Prove or disprove that every integer can be expressed as either the sum of 3 cubes, or the sum of 3 cubes + 4.
'In the mathematics of sums of powers, it is an open problem to characterize the numbers that can be expressed as a sum of three cubes of integers, allowing both positive and negative cubes in the sum. An obvious necessary condition for n to equal such a sum is that n cannot equal 4 or 5 modulo 9, because the cubes modulo 9 are 0, 1, and -1, and no three of these numbers can sum to 4 or 5 modulo 9. It is unknown whether this necessary condition is sufficient.'
If the condition is sufficient, then the solution follows at once, because 4 could simply be added to the proximate solution for (n-4), with value 0 or 1, mod9, as required. However, the existence of such a solution is itself an 'open question' as Wikipedia confirms.

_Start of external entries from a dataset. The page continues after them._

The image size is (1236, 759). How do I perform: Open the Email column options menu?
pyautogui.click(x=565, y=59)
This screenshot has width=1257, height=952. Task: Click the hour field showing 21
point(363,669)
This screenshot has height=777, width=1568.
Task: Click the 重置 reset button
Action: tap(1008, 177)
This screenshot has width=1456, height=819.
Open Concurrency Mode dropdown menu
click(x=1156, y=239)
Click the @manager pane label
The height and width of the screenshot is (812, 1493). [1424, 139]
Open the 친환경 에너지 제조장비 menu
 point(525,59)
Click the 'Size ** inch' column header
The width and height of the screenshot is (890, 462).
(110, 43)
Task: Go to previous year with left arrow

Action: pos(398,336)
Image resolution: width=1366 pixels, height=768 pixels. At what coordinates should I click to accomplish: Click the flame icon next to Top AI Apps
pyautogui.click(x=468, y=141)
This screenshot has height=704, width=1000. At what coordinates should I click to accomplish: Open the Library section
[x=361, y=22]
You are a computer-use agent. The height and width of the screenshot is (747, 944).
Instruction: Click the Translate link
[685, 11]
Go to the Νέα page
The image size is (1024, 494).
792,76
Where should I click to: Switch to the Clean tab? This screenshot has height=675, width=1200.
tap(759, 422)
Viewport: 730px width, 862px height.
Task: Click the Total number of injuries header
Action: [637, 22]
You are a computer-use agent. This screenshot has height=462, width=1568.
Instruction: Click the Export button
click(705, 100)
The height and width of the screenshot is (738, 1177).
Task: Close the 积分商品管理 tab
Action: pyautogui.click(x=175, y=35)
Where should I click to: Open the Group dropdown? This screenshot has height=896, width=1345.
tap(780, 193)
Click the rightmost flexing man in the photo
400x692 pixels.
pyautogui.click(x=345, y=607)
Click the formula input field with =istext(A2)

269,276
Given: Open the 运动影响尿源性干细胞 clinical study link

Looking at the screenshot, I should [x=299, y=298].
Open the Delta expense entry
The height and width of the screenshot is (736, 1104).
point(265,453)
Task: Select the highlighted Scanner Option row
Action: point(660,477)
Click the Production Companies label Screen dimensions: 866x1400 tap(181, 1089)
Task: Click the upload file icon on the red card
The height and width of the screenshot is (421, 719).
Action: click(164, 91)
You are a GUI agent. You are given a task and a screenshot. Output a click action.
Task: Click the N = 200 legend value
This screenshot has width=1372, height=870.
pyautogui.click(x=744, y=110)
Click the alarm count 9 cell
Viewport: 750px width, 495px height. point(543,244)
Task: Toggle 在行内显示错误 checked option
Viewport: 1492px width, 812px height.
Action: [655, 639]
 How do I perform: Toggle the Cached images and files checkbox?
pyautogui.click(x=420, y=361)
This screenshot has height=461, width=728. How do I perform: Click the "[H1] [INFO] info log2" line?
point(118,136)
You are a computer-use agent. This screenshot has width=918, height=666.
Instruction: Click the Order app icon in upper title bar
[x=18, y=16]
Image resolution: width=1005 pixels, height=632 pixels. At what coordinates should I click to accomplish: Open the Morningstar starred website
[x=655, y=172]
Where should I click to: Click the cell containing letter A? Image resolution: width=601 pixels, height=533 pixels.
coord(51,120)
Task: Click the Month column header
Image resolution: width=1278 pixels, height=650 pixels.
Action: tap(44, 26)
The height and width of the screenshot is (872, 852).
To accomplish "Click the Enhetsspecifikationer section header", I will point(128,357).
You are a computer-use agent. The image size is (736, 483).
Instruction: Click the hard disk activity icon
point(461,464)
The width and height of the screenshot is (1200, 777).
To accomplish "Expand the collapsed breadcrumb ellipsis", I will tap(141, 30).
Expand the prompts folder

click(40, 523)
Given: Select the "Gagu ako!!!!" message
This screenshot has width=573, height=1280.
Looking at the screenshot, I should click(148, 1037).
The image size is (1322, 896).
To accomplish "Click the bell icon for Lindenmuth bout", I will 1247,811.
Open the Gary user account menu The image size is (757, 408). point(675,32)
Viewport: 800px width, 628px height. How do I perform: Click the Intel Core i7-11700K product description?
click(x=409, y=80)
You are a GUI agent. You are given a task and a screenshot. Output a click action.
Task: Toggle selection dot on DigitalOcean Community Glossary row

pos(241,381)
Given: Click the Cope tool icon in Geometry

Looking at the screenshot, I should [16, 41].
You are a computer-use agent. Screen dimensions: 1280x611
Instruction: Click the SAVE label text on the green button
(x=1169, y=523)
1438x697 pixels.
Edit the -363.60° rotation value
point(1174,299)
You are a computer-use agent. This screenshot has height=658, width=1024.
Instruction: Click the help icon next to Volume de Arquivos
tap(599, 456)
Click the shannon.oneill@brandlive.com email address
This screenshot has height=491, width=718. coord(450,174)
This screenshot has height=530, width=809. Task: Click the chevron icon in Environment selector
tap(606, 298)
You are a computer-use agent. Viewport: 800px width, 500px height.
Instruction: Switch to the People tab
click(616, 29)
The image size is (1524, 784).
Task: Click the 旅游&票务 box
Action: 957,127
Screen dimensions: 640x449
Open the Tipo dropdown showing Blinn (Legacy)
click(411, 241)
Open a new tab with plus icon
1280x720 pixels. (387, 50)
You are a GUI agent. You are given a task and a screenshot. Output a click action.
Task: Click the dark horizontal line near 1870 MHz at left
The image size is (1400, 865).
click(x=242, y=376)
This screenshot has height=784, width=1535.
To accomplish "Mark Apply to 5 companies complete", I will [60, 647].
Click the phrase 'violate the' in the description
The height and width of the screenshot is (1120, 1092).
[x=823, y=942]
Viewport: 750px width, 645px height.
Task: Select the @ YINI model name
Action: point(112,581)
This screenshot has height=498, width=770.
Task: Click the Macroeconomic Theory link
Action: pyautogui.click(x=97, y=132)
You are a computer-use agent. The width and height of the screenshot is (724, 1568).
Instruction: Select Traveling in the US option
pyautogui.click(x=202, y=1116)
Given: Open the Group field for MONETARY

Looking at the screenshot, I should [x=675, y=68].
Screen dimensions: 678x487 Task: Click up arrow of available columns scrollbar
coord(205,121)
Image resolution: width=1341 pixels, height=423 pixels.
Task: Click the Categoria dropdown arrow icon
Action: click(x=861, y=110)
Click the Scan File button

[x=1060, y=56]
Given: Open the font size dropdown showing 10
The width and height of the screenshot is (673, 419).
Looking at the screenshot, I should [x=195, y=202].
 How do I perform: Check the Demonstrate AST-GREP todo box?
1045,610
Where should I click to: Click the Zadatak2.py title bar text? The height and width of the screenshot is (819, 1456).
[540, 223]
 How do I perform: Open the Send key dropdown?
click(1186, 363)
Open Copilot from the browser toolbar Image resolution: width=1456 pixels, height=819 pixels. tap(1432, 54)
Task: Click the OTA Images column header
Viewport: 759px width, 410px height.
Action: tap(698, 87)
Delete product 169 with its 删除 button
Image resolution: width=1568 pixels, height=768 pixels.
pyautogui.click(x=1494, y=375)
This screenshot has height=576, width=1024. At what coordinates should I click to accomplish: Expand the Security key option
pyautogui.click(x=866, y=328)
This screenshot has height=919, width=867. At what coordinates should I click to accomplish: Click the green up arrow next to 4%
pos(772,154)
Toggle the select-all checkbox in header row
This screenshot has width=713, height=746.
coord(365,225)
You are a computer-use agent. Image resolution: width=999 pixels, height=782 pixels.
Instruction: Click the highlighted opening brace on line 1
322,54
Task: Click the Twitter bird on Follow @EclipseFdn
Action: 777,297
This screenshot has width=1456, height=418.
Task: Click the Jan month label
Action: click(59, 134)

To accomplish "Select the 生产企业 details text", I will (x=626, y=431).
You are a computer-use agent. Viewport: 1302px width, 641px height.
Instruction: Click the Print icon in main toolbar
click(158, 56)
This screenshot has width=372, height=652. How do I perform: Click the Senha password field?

A further possibility is that not all moduli are created equal. Thus for numbers of the form (9k+1) all solutions for n less than 100 have a minimal solution of small size {0,0,1}, {1,1,2}, {-2,0,3}, {0,1,3} etc. The same can be said for most solutions for (9k+2) {0,1,1}{-2,-2,3}, {1,1,3}, {-3,1,4} etc. Unfortunately, 9*8+2 = 74 has the minimal solution {-284650292555885, 66229832190556, 283450105697727}, only discovered in 2016, which appears to rule out this approach.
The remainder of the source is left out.